Plaintiffs also move for approval of minors' compromise against the Chrysler Defendants and approval of minors' compromise against Defendant Richard John Lockhart.*fn1 Plaintiffs seek approval of the settlement of their negligence and products liability claims relating to an automobile accident.

Under Local Rule 17-202, "the court must approve the settlement of the claims of a minor," which includes decision on the amount of attorneys' fees requested. Schwall v. Meadow Wood Apartments, No. CIV. S-07-0014, 2008 WL 552432, at *1 (E.D. Cal. Feb. 27, 2008). "In considering the fairness of a settlement of minors' claims, federal courts generally are guided by state law. Under California law, a court must approve the amount paid out of the settlement for attorneys fees and costs for claims brought by minors." Id. (internal citations omitted); Walden v. Moffett, No. CV-F-04-6680, 2007 WL 2859790, at *3 (E.D. Cal. Sept. 26, 2007). "A 'reasonable' attorney fee for the settlement of a minor's claim is 25%." Schwall, 2008 WL 552432, at *1 (citing Sacramento Superior Court Rule 10.02); see also Walden, 2007 WL 2859790, at *3 ("[M]ost courts require a showing of 'good cause' to award more than 25% of any recovery." (quoting 2 Weil & Brown, Cal. Practice Guide, Civil Procedure Before Trial (2002) Settlement Procedures ¶¶ 12:576, 12:577)).
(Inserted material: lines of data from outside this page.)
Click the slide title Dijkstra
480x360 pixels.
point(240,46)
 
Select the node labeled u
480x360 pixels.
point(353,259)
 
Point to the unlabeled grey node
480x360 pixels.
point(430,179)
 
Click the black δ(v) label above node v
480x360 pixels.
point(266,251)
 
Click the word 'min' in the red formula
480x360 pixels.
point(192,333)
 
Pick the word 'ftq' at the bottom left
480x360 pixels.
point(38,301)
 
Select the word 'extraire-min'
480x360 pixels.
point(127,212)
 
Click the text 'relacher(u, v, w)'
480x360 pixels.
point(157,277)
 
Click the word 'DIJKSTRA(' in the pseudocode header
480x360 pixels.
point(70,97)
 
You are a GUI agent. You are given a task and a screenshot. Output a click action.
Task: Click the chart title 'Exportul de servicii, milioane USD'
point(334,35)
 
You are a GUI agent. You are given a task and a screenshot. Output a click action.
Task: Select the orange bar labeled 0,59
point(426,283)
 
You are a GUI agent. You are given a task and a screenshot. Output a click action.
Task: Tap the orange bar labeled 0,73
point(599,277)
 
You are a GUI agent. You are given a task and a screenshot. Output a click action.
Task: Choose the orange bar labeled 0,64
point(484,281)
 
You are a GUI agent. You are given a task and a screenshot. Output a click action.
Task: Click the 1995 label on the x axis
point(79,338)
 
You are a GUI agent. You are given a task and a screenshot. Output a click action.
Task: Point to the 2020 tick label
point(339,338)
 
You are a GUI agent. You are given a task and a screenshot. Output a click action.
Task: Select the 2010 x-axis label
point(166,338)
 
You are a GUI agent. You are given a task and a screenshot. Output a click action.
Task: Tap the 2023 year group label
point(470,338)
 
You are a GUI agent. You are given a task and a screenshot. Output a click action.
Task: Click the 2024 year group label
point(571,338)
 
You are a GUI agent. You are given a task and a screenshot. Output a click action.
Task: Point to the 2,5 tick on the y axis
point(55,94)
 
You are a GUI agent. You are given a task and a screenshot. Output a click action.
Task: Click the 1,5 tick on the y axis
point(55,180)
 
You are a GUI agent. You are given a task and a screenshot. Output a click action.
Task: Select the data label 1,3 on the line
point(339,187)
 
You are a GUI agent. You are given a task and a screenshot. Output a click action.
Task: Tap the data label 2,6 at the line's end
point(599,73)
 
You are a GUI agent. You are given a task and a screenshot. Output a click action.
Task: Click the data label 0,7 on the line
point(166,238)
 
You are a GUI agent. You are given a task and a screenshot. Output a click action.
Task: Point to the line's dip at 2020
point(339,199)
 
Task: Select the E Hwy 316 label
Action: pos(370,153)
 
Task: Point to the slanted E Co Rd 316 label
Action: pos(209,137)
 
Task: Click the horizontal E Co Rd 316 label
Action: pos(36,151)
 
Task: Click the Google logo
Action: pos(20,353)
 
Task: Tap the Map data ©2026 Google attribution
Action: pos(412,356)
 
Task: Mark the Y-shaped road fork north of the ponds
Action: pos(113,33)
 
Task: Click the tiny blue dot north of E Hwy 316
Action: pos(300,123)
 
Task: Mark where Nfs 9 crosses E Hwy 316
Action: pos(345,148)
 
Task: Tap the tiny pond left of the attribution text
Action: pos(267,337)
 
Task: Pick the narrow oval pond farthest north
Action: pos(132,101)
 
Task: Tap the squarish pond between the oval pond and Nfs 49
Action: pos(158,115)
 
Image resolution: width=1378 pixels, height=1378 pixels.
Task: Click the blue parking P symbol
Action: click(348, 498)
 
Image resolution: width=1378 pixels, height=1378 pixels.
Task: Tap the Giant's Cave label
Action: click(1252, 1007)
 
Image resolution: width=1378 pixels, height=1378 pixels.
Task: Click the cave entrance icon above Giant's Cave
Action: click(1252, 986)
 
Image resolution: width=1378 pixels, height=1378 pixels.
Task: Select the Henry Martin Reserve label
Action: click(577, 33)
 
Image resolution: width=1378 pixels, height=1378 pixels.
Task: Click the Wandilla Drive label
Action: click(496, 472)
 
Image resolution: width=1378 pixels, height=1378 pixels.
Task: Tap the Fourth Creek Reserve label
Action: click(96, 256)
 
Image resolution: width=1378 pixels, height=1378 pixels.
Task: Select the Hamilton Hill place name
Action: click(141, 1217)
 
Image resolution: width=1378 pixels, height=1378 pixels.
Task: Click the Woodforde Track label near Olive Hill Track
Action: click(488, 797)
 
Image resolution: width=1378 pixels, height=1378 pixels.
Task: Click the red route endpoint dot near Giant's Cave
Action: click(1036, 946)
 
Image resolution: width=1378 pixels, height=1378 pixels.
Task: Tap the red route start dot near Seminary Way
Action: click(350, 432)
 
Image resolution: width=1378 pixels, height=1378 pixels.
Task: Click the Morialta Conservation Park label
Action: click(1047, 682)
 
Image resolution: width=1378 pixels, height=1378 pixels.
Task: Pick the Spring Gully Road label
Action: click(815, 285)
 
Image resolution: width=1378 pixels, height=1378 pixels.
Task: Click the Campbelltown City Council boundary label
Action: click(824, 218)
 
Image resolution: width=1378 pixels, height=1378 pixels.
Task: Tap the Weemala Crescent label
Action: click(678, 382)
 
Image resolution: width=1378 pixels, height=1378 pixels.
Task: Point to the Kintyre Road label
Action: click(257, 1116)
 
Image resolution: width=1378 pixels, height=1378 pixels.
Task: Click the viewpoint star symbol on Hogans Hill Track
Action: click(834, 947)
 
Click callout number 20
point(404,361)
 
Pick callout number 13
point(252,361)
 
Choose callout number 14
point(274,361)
Attorneys' fees in both settlement agreements are approximately 25% of the settlement amount. Further, the allocation of the settlement amount is as follows: 87% to minor Kimberlee Edwards, who suffered permanent vision loss; 1% each to minors Lydia, Danielle, and Sean Edwards, who suffered bruises and emotional distress; and 10% to Rachelle Edwards, who suffered injuries to her feet and shoulder and emotional distress. The allocation of the settlement amount is reasonable in light of "the nature and extent of injuries" to each Plaintiff. Walden, 2007 WL 2859790, at *3. Accordingly, both petitions are approved.